───── Material supplied ─────
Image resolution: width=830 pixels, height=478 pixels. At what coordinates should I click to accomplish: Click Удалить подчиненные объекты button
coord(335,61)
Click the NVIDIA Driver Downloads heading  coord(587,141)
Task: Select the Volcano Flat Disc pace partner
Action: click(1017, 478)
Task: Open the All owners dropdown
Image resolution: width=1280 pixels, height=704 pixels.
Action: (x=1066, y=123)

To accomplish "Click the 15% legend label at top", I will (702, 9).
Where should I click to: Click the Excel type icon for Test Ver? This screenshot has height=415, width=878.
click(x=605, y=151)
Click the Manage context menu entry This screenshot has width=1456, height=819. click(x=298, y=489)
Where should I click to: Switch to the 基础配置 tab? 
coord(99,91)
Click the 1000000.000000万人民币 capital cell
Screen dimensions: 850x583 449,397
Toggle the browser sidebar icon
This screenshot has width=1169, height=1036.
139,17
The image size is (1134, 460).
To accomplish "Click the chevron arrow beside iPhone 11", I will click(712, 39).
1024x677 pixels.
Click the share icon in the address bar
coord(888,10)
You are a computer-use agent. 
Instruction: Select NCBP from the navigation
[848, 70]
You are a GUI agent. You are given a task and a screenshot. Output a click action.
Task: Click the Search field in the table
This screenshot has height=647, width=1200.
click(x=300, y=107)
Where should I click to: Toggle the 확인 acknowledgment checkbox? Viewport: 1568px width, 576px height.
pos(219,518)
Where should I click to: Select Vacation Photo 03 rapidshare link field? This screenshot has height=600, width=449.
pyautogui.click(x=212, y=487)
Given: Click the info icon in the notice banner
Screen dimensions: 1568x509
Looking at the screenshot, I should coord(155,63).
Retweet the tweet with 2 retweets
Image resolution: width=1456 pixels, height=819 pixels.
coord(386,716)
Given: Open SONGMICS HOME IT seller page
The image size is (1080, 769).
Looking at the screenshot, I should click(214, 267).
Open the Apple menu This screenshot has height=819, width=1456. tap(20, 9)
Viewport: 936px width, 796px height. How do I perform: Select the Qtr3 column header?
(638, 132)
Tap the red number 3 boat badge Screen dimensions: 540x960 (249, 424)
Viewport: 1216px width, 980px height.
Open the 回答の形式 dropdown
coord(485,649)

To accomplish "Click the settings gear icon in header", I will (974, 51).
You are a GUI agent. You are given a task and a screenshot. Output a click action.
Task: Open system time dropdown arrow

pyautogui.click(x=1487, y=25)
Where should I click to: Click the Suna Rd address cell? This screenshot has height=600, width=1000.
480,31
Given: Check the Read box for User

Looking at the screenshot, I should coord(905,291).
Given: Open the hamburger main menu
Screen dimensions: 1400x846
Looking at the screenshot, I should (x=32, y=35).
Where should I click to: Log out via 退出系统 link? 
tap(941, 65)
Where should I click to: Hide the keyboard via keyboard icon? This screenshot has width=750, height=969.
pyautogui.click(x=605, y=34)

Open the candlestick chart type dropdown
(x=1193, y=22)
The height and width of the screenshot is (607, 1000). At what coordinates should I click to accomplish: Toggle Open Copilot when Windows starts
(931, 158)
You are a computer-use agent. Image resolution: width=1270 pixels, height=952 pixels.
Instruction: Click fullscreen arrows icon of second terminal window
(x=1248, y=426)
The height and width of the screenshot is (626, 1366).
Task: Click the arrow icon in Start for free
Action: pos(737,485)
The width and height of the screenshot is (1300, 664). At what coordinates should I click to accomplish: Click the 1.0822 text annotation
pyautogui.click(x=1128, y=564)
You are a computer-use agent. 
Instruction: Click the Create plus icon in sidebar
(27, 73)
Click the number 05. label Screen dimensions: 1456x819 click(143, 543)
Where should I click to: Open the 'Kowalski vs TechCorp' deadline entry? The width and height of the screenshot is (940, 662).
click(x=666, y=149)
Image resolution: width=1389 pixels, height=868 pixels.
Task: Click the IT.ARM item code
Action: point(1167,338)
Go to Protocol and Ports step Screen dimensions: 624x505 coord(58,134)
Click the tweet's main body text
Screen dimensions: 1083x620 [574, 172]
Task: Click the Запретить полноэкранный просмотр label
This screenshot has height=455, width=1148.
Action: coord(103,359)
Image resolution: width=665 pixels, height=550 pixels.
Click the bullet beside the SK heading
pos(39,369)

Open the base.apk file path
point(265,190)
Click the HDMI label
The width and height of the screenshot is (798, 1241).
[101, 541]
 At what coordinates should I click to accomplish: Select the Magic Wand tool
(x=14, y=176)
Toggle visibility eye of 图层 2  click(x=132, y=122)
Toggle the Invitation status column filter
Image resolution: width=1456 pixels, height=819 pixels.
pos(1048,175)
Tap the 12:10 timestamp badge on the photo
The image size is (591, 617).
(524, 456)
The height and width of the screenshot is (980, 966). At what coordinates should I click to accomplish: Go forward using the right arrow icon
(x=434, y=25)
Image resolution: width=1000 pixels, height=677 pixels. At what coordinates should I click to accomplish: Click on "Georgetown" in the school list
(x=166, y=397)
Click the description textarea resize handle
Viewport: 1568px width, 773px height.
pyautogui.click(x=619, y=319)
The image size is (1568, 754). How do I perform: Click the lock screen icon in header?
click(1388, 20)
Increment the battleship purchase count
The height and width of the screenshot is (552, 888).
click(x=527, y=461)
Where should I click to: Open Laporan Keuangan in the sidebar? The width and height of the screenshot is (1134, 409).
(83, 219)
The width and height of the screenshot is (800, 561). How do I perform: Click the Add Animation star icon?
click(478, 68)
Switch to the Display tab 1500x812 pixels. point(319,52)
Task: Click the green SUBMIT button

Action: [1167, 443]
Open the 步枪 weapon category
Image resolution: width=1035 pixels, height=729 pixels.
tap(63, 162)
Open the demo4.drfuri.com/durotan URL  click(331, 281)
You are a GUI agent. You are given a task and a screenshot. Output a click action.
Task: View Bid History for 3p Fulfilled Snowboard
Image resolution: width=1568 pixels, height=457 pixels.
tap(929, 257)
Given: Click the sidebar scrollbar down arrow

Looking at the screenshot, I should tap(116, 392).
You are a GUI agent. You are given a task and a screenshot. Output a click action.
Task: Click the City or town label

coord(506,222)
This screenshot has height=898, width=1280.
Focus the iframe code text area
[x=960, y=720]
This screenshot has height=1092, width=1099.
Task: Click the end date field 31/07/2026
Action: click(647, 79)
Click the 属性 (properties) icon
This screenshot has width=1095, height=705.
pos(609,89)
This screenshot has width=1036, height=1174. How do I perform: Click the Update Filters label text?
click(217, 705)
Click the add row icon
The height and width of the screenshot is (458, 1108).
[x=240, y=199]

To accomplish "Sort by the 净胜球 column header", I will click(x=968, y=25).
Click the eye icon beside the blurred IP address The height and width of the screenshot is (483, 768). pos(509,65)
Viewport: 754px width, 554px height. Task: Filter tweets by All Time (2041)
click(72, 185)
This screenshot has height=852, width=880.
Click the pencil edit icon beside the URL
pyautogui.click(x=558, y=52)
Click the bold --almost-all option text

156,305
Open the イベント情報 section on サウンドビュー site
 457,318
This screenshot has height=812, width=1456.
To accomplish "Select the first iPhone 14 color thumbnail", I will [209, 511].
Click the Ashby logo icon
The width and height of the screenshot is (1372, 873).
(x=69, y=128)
─────
Exercise goal: Turn the data above into a Markdown table with two columns, Row and Data Line, giving each non-blank line its own numbered row.

Expected answer:
| Row | Data Line |
|---|---|
| 1 | Image resolution: width=830 pixels, height=478 pixels. At what coordinates should I click to accomplish: Click Удалить подчиненные объекты button |
| 2 | coord(335,61) |
| 3 | Click the NVIDIA Driver Downloads heading  coord(587,141) |
| 4 | Task: Select the Volcano Flat Disc pace partner |
| 5 | Action: click(1017, 478) |
| 6 | Task: Open the All owners dropdown |
| 7 | Image resolution: width=1280 pixels, height=704 pixels. |
| 8 | Action: (x=1066, y=123) |
| 9 | To accomplish "Click the 15% legend label at top", I will (702, 9). |
| 10 | Where should I click to: Click the Excel type icon for Test Ver? This screenshot has height=415, width=878. |
| 11 | click(x=605, y=151) |
| 12 | Click the Manage context menu entry This screenshot has width=1456, height=819. click(x=298, y=489) |
| 13 | Where should I click to: Switch to the 基础配置 tab?  |
| 14 | coord(99,91) |
| 15 | Click the 1000000.000000万人民币 capital cell |
| 16 | Screen dimensions: 850x583 449,397 |
| 17 | Toggle the browser sidebar icon |
| 18 | This screenshot has width=1169, height=1036. |
| 19 | 139,17 |
| 20 | The image size is (1134, 460). |
| 21 | To accomplish "Click the chevron arrow beside iPhone 11", I will click(712, 39). |
| 22 | 1024x677 pixels. |
| 23 | Click the share icon in the address bar |
| 24 | coord(888,10) |
| 25 | You are a computer-use agent.  |
| 26 | Instruction: Select NCBP from the navigation |
| 27 | [848, 70] |
| 28 | You are a GUI agent. You are given a task and a screenshot. Output a click action. |
| 29 | Task: Click the Search field in the table |
| 30 | This screenshot has height=647, width=1200. |
| 31 | click(x=300, y=107) |
| 32 | Where should I click to: Toggle the 확인 acknowledgment checkbox? Viewport: 1568px width, 576px height. |
| 33 | pos(219,518) |
| 34 | Where should I click to: Select Vacation Photo 03 rapidshare link field? This screenshot has height=600, width=449. |
| 35 | pyautogui.click(x=212, y=487) |
| 36 | Given: Click the info icon in the notice banner |
| 37 | Screen dimensions: 1568x509 |
| 38 | Looking at the screenshot, I should coord(155,63). |
| 39 | Retweet the tweet with 2 retweets |
| 40 | Image resolution: width=1456 pixels, height=819 pixels. |
| 41 | coord(386,716) |
| 42 | Given: Open SONGMICS HOME IT seller page |
| 43 | The image size is (1080, 769). |
| 44 | Looking at the screenshot, I should click(214, 267). |
| 45 | Open the Apple menu This screenshot has height=819, width=1456. tap(20, 9) |
| 46 | Viewport: 936px width, 796px height. How do I perform: Select the Qtr3 column header? |
| 47 | (638, 132) |
| 48 | Tap the red number 3 boat badge Screen dimensions: 540x960 (249, 424) |
| 49 | Viewport: 1216px width, 980px height. |
| 50 | Open the 回答の形式 dropdown |
| 51 | coord(485,649) |
| 52 | To accomplish "Click the settings gear icon in header", I will (974, 51). |
| 53 | You are a GUI agent. You are given a task and a screenshot. Output a click action. |
| 54 | Task: Open system time dropdown arrow |
| 55 | pyautogui.click(x=1487, y=25) |
| 56 | Where should I click to: Click the Suna Rd address cell? This screenshot has height=600, width=1000. |
| 57 | 480,31 |
| 58 | Given: Check the Read box for User |
| 59 | Looking at the screenshot, I should coord(905,291). |
| 60 | Given: Open the hamburger main menu |
| 61 | Screen dimensions: 1400x846 |
| 62 | Looking at the screenshot, I should (x=32, y=35). |
| 63 | Where should I click to: Log out via 退出系统 link?  |
| 64 | tap(941, 65) |
| 65 | Where should I click to: Hide the keyboard via keyboard icon? This screenshot has width=750, height=969. |
| 66 | pyautogui.click(x=605, y=34) |
| 67 | Open the candlestick chart type dropdown |
| 68 | (x=1193, y=22) |
| 69 | The height and width of the screenshot is (607, 1000). At what coordinates should I click to accomplish: Toggle Open Copilot when Windows starts |
| 70 | (931, 158) |
| 71 | You are a computer-use agent. Image resolution: width=1270 pixels, height=952 pixels. |
| 72 | Instruction: Click fullscreen arrows icon of second terminal window |
| 73 | (x=1248, y=426) |
| 74 | The height and width of the screenshot is (626, 1366). |
| 75 | Task: Click the arrow icon in Start for free |
| 76 | Action: pos(737,485) |
| 77 | The width and height of the screenshot is (1300, 664). At what coordinates should I click to accomplish: Click the 1.0822 text annotation |
| 78 | pyautogui.click(x=1128, y=564) |
| 79 | You are a computer-use agent.  |
| 80 | Instruction: Click the Create plus icon in sidebar |
| 81 | (27, 73) |
| 82 | Click the number 05. label Screen dimensions: 1456x819 click(143, 543) |
| 83 | Where should I click to: Open the 'Kowalski vs TechCorp' deadline entry? The width and height of the screenshot is (940, 662). |
| 84 | click(x=666, y=149) |
| 85 | Image resolution: width=1389 pixels, height=868 pixels. |
| 86 | Task: Click the IT.ARM item code |
| 87 | Action: point(1167,338) |
| 88 | Go to Protocol and Ports step Screen dimensions: 624x505 coord(58,134) |
| 89 | Click the tweet's main body text |
| 90 | Screen dimensions: 1083x620 [574, 172] |
| 91 | Task: Click the Запретить полноэкранный просмотр label |
| 92 | This screenshot has height=455, width=1148. |
| 93 | Action: coord(103,359) |
| 94 | Image resolution: width=665 pixels, height=550 pixels. |
| 95 | Click the bullet beside the SK heading |
| 96 | pos(39,369) |
| 97 | Open the base.apk file path |
| 98 | point(265,190) |
| 99 | Click the HDMI label |
| 100 | The width and height of the screenshot is (798, 1241). |
| 101 | [101, 541] |
| 102 |  At what coordinates should I click to accomplish: Select the Magic Wand tool |
| 103 | (x=14, y=176) |
| 104 | Toggle visibility eye of 图层 2  click(x=132, y=122) |
| 105 | Toggle the Invitation status column filter |
| 106 | Image resolution: width=1456 pixels, height=819 pixels. |
| 107 | pos(1048,175) |
| 108 | Tap the 12:10 timestamp badge on the photo |
| 109 | The image size is (591, 617). |
| 110 | (524, 456) |
| 111 | The height and width of the screenshot is (980, 966). At what coordinates should I click to accomplish: Go forward using the right arrow icon |
| 112 | (x=434, y=25) |
| 113 | Image resolution: width=1000 pixels, height=677 pixels. At what coordinates should I click to accomplish: Click on "Georgetown" in the school list |
| 114 | (x=166, y=397) |
| 115 | Click the description textarea resize handle |
| 116 | Viewport: 1568px width, 773px height. |
| 117 | pyautogui.click(x=619, y=319) |
| 118 | The image size is (1568, 754). How do I perform: Click the lock screen icon in header? |
| 119 | click(1388, 20) |
| 120 | Increment the battleship purchase count |
| 121 | The height and width of the screenshot is (552, 888). |
| 122 | click(x=527, y=461) |
| 123 | Where should I click to: Open Laporan Keuangan in the sidebar? The width and height of the screenshot is (1134, 409). |
| 124 | (83, 219) |
| 125 | The width and height of the screenshot is (800, 561). How do I perform: Click the Add Animation star icon? |
| 126 | click(478, 68) |
| 127 | Switch to the Display tab 1500x812 pixels. point(319,52) |
| 128 | Task: Click the green SUBMIT button |
| 129 | Action: [1167, 443] |
| 130 | Open the 步枪 weapon category |
| 131 | Image resolution: width=1035 pixels, height=729 pixels. |
| 132 | tap(63, 162) |
| 133 | Open the demo4.drfuri.com/durotan URL  click(331, 281) |
| 134 | You are a GUI agent. You are given a task and a screenshot. Output a click action. |
| 135 | Task: View Bid History for 3p Fulfilled Snowboard |
| 136 | Image resolution: width=1568 pixels, height=457 pixels. |
| 137 | tap(929, 257) |
| 138 | Given: Click the sidebar scrollbar down arrow |
| 139 | Looking at the screenshot, I should tap(116, 392). |
| 140 | You are a GUI agent. You are given a task and a screenshot. Output a click action. |
| 141 | Task: Click the City or town label |
| 142 | coord(506,222) |
| 143 | This screenshot has height=898, width=1280. |
| 144 | Focus the iframe code text area |
| 145 | [x=960, y=720] |
| 146 | This screenshot has height=1092, width=1099. |
| 147 | Task: Click the end date field 31/07/2026 |
| 148 | Action: click(647, 79) |
| 149 | Click the 属性 (properties) icon |
| 150 | This screenshot has width=1095, height=705. |
| 151 | pos(609,89) |
| 152 | This screenshot has width=1036, height=1174. How do I perform: Click the Update Filters label text? |
| 153 | click(217, 705) |
| 154 | Click the add row icon |
| 155 | The height and width of the screenshot is (458, 1108). |
| 156 | [x=240, y=199] |
| 157 | To accomplish "Sort by the 净胜球 column header", I will click(x=968, y=25). |
| 158 | Click the eye icon beside the blurred IP address The height and width of the screenshot is (483, 768). pos(509,65) |
| 159 | Viewport: 754px width, 554px height. Task: Filter tweets by All Time (2041) |
| 160 | click(72, 185) |
| 161 | This screenshot has height=852, width=880. |
| 162 | Click the pencil edit icon beside the URL |
| 163 | pyautogui.click(x=558, y=52) |
| 164 | Click the bold --almost-all option text |
| 165 | 156,305 |
| 166 | Open the イベント情報 section on サウンドビュー site |
| 167 |  457,318 |
| 168 | This screenshot has height=812, width=1456. |
| 169 | To accomplish "Select the first iPhone 14 color thumbnail", I will [209, 511]. |
| 170 | Click the Ashby logo icon |
| 171 | The width and height of the screenshot is (1372, 873). |
| 172 | (x=69, y=128) |